Render these data as a Markdown table with two columns, Row and Line, giving each line its row number and omitting blank lines.
+++++
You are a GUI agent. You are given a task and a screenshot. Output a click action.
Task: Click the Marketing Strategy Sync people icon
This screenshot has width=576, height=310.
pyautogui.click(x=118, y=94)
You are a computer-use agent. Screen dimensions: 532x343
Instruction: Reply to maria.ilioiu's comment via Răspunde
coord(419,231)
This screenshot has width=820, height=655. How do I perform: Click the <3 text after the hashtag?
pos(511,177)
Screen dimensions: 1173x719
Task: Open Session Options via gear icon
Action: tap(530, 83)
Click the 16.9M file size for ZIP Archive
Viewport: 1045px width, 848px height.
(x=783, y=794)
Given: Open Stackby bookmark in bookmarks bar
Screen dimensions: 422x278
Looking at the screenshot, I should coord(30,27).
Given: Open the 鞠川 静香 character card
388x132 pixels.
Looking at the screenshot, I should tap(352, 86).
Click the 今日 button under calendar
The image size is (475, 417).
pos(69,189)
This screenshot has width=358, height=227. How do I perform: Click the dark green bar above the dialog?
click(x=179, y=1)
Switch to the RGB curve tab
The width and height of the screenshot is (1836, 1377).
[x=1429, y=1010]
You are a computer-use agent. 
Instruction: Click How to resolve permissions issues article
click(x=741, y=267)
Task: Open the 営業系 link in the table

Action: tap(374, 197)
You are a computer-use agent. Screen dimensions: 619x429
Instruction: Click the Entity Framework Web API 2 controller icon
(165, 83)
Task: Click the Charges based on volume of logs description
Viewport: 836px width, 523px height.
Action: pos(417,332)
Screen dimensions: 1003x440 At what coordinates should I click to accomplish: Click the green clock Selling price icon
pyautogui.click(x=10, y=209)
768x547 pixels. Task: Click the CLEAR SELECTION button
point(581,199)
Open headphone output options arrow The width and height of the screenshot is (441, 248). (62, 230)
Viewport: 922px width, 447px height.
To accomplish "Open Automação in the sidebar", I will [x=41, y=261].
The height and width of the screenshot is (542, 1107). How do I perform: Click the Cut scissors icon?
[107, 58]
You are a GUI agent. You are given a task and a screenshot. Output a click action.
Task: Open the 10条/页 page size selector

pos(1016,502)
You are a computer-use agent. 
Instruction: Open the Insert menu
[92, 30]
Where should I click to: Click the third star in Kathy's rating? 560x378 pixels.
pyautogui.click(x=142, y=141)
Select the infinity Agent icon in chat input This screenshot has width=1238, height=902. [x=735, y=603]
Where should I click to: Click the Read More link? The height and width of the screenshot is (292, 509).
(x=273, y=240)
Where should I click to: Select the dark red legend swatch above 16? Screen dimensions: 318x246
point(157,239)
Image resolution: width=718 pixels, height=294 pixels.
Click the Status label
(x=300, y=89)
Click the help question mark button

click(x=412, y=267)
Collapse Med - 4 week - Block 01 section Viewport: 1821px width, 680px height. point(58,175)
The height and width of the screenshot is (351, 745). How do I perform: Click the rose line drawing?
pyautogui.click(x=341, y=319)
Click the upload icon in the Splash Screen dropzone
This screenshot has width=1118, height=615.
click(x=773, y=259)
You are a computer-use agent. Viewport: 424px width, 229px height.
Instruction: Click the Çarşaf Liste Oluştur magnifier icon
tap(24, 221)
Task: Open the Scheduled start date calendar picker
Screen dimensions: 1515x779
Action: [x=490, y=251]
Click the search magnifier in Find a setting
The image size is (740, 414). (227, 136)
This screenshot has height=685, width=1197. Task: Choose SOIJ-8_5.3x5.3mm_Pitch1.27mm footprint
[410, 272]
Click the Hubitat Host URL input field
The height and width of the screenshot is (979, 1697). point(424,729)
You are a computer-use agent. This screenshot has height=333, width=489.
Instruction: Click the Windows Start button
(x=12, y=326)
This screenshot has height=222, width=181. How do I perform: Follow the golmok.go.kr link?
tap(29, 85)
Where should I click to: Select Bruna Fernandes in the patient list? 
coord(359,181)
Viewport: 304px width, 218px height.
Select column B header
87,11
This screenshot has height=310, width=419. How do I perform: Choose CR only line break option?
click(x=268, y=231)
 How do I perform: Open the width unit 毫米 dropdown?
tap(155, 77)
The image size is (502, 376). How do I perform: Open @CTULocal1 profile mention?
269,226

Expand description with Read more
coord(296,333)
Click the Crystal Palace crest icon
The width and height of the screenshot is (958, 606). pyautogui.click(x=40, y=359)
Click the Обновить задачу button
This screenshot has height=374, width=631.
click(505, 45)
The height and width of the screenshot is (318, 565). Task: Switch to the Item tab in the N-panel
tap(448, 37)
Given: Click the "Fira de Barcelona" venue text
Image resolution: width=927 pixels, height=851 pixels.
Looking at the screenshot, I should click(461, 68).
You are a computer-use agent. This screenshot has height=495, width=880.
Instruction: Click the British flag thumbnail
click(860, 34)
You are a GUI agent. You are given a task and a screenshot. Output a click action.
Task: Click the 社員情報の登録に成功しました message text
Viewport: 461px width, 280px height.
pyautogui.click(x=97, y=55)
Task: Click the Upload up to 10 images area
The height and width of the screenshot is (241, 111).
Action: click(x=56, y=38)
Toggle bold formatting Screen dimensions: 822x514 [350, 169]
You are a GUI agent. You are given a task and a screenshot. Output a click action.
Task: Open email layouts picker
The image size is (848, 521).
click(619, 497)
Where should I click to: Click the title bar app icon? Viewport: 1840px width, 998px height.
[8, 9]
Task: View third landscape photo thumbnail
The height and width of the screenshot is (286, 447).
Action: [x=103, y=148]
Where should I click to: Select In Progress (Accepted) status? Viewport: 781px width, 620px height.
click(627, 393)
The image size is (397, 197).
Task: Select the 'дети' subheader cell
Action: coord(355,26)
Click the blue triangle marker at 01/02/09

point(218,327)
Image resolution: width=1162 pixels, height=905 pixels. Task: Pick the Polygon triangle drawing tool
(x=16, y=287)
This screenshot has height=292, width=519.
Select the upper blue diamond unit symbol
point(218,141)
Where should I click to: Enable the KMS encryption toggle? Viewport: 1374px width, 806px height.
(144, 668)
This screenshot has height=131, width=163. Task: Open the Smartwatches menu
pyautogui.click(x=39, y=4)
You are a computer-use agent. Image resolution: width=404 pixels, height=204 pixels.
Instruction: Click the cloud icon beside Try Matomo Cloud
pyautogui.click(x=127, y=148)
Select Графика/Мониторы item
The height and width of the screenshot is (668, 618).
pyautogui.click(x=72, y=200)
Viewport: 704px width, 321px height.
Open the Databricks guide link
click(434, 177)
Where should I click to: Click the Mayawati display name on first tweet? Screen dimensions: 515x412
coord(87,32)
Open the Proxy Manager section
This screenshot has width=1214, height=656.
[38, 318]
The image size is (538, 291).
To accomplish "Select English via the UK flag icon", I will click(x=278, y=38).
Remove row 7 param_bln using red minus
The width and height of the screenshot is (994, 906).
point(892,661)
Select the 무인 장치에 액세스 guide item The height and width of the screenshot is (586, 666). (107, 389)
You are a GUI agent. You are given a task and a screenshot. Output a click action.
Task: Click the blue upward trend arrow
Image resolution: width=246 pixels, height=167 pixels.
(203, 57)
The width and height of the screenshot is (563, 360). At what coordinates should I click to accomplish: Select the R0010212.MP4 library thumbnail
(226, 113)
+++++
(Solution)
| Row | Line |
|---|---|
| 1 | You are a GUI agent. You are given a task and a screenshot. Output a click action. |
| 2 | Task: Click the Marketing Strategy Sync people icon |
| 3 | This screenshot has width=576, height=310. |
| 4 | pyautogui.click(x=118, y=94) |
| 5 | You are a computer-use agent. Screen dimensions: 532x343 |
| 6 | Instruction: Reply to maria.ilioiu's comment via Răspunde |
| 7 | coord(419,231) |
| 8 | This screenshot has width=820, height=655. How do I perform: Click the <3 text after the hashtag? |
| 9 | pos(511,177) |
| 10 | Screen dimensions: 1173x719 |
| 11 | Task: Open Session Options via gear icon |
| 12 | Action: tap(530, 83) |
| 13 | Click the 16.9M file size for ZIP Archive |
| 14 | Viewport: 1045px width, 848px height. |
| 15 | (x=783, y=794) |
| 16 | Given: Open Stackby bookmark in bookmarks bar |
| 17 | Screen dimensions: 422x278 |
| 18 | Looking at the screenshot, I should coord(30,27). |
| 19 | Given: Open the 鞠川 静香 character card |
| 20 | 388x132 pixels. |
| 21 | Looking at the screenshot, I should tap(352, 86). |
| 22 | Click the 今日 button under calendar |
| 23 | The image size is (475, 417). |
| 24 | pos(69,189) |
| 25 | This screenshot has width=358, height=227. How do I perform: Click the dark green bar above the dialog? |
| 26 | click(x=179, y=1) |
| 27 | Switch to the RGB curve tab |
| 28 | The width and height of the screenshot is (1836, 1377). |
| 29 | [x=1429, y=1010] |
| 30 | You are a computer-use agent.  |
| 31 | Instruction: Click How to resolve permissions issues article |
| 32 | click(x=741, y=267) |
| 33 | Task: Open the 営業系 link in the table |
| 34 | Action: tap(374, 197) |
| 35 | You are a computer-use agent. Screen dimensions: 619x429 |
| 36 | Instruction: Click the Entity Framework Web API 2 controller icon |
| 37 | (165, 83) |
| 38 | Task: Click the Charges based on volume of logs description |
| 39 | Viewport: 836px width, 523px height. |
| 40 | Action: pos(417,332) |
| 41 | Screen dimensions: 1003x440 At what coordinates should I click to accomplish: Click the green clock Selling price icon |
| 42 | pyautogui.click(x=10, y=209) |
| 43 | 768x547 pixels. Task: Click the CLEAR SELECTION button |
| 44 | point(581,199) |
| 45 | Open headphone output options arrow The width and height of the screenshot is (441, 248). (62, 230) |
| 46 | Viewport: 922px width, 447px height. |
| 47 | To accomplish "Open Automação in the sidebar", I will [x=41, y=261]. |
| 48 | The height and width of the screenshot is (542, 1107). How do I perform: Click the Cut scissors icon? |
| 49 | [107, 58] |
| 50 | You are a GUI agent. You are given a task and a screenshot. Output a click action. |
| 51 | Task: Open the 10条/页 page size selector |
| 52 | pos(1016,502) |
| 53 | You are a computer-use agent.  |
| 54 | Instruction: Open the Insert menu |
| 55 | [92, 30] |
| 56 | Where should I click to: Click the third star in Kathy's rating? 560x378 pixels. |
| 57 | pyautogui.click(x=142, y=141) |
| 58 | Select the infinity Agent icon in chat input This screenshot has width=1238, height=902. [x=735, y=603] |
| 59 | Where should I click to: Click the Read More link? The height and width of the screenshot is (292, 509). |
| 60 | (x=273, y=240) |
| 61 | Where should I click to: Select the dark red legend swatch above 16? Screen dimensions: 318x246 |
| 62 | point(157,239) |
| 63 | Image resolution: width=718 pixels, height=294 pixels. |
| 64 | Click the Status label |
| 65 | (x=300, y=89) |
| 66 | Click the help question mark button |
| 67 | click(x=412, y=267) |
| 68 | Collapse Med - 4 week - Block 01 section Viewport: 1821px width, 680px height. point(58,175) |
| 69 | The height and width of the screenshot is (351, 745). How do I perform: Click the rose line drawing? |
| 70 | pyautogui.click(x=341, y=319) |
| 71 | Click the upload icon in the Splash Screen dropzone |
| 72 | This screenshot has width=1118, height=615. |
| 73 | click(x=773, y=259) |
| 74 | You are a computer-use agent. Viewport: 424px width, 229px height. |
| 75 | Instruction: Click the Çarşaf Liste Oluştur magnifier icon |
| 76 | tap(24, 221) |
| 77 | Task: Open the Scheduled start date calendar picker |
| 78 | Screen dimensions: 1515x779 |
| 79 | Action: [x=490, y=251] |
| 80 | Click the search magnifier in Find a setting |
| 81 | The image size is (740, 414). (227, 136) |
| 82 | This screenshot has height=685, width=1197. Task: Choose SOIJ-8_5.3x5.3mm_Pitch1.27mm footprint |
| 83 | [410, 272] |
| 84 | Click the Hubitat Host URL input field |
| 85 | The height and width of the screenshot is (979, 1697). point(424,729) |
| 86 | You are a computer-use agent. This screenshot has height=333, width=489. |
| 87 | Instruction: Click the Windows Start button |
| 88 | (x=12, y=326) |
| 89 | This screenshot has height=222, width=181. How do I perform: Follow the golmok.go.kr link? |
| 90 | tap(29, 85) |
| 91 | Where should I click to: Select Bruna Fernandes in the patient list?  |
| 92 | coord(359,181) |
| 93 | Viewport: 304px width, 218px height. |
| 94 | Select column B header |
| 95 | 87,11 |
| 96 | This screenshot has height=310, width=419. How do I perform: Choose CR only line break option? |
| 97 | click(x=268, y=231) |
| 98 |  How do I perform: Open the width unit 毫米 dropdown? |
| 99 | tap(155, 77) |
| 100 | The image size is (502, 376). How do I perform: Open @CTULocal1 profile mention? |
| 101 | 269,226 |
| 102 | Expand description with Read more |
| 103 | coord(296,333) |
| 104 | Click the Crystal Palace crest icon |
| 105 | The width and height of the screenshot is (958, 606). pyautogui.click(x=40, y=359) |
| 106 | Click the Обновить задачу button |
| 107 | This screenshot has height=374, width=631. |
| 108 | click(505, 45) |
| 109 | The height and width of the screenshot is (318, 565). Task: Switch to the Item tab in the N-panel |
| 110 | tap(448, 37) |
| 111 | Given: Click the "Fira de Barcelona" venue text |
| 112 | Image resolution: width=927 pixels, height=851 pixels. |
| 113 | Looking at the screenshot, I should click(461, 68). |
| 114 | You are a computer-use agent. This screenshot has height=495, width=880. |
| 115 | Instruction: Click the British flag thumbnail |
| 116 | click(860, 34) |
| 117 | You are a GUI agent. You are given a task and a screenshot. Output a click action. |
| 118 | Task: Click the 社員情報の登録に成功しました message text |
| 119 | Viewport: 461px width, 280px height. |
| 120 | pyautogui.click(x=97, y=55) |
| 121 | Task: Click the Upload up to 10 images area |
| 122 | The height and width of the screenshot is (241, 111). |
| 123 | Action: click(x=56, y=38) |
| 124 | Toggle bold formatting Screen dimensions: 822x514 [350, 169] |
| 125 | You are a GUI agent. You are given a task and a screenshot. Output a click action. |
| 126 | Task: Open email layouts picker |
| 127 | The image size is (848, 521). |
| 128 | click(619, 497) |
| 129 | Where should I click to: Click the title bar app icon? Viewport: 1840px width, 998px height. |
| 130 | [8, 9] |
| 131 | Task: View third landscape photo thumbnail |
| 132 | The height and width of the screenshot is (286, 447). |
| 133 | Action: [x=103, y=148] |
| 134 | Where should I click to: Select In Progress (Accepted) status? Viewport: 781px width, 620px height. |
| 135 | click(627, 393) |
| 136 | The image size is (397, 197). |
| 137 | Task: Select the 'дети' subheader cell |
| 138 | Action: coord(355,26) |
| 139 | Click the blue triangle marker at 01/02/09 |
| 140 | point(218,327) |
| 141 | Image resolution: width=1162 pixels, height=905 pixels. Task: Pick the Polygon triangle drawing tool |
| 142 | (x=16, y=287) |
| 143 | This screenshot has height=292, width=519. |
| 144 | Select the upper blue diamond unit symbol |
| 145 | point(218,141) |
| 146 | Where should I click to: Enable the KMS encryption toggle? Viewport: 1374px width, 806px height. |
| 147 | (144, 668) |
| 148 | This screenshot has height=131, width=163. Task: Open the Smartwatches menu |
| 149 | pyautogui.click(x=39, y=4) |
| 150 | You are a computer-use agent. Image resolution: width=404 pixels, height=204 pixels. |
| 151 | Instruction: Click the cloud icon beside Try Matomo Cloud |
| 152 | pyautogui.click(x=127, y=148) |
| 153 | Select Графика/Мониторы item |
| 154 | The height and width of the screenshot is (668, 618). |
| 155 | pyautogui.click(x=72, y=200) |
| 156 | Viewport: 704px width, 321px height. |
| 157 | Open the Databricks guide link |
| 158 | click(434, 177) |
| 159 | Where should I click to: Click the Mayawati display name on first tweet? Screen dimensions: 515x412 |
| 160 | coord(87,32) |
| 161 | Open the Proxy Manager section |
| 162 | This screenshot has width=1214, height=656. |
| 163 | [38, 318] |
| 164 | The image size is (538, 291). |
| 165 | To accomplish "Select English via the UK flag icon", I will click(x=278, y=38). |
| 166 | Remove row 7 param_bln using red minus |
| 167 | The width and height of the screenshot is (994, 906). |
| 168 | point(892,661) |
| 169 | Select the 무인 장치에 액세스 guide item The height and width of the screenshot is (586, 666). (107, 389) |
| 170 | You are a GUI agent. You are given a task and a screenshot. Output a click action. |
| 171 | Task: Click the blue upward trend arrow |
| 172 | Image resolution: width=246 pixels, height=167 pixels. |
| 173 | (203, 57) |
| 174 | The width and height of the screenshot is (563, 360). At what coordinates should I click to accomplish: Select the R0010212.MP4 library thumbnail |
| 175 | (226, 113) |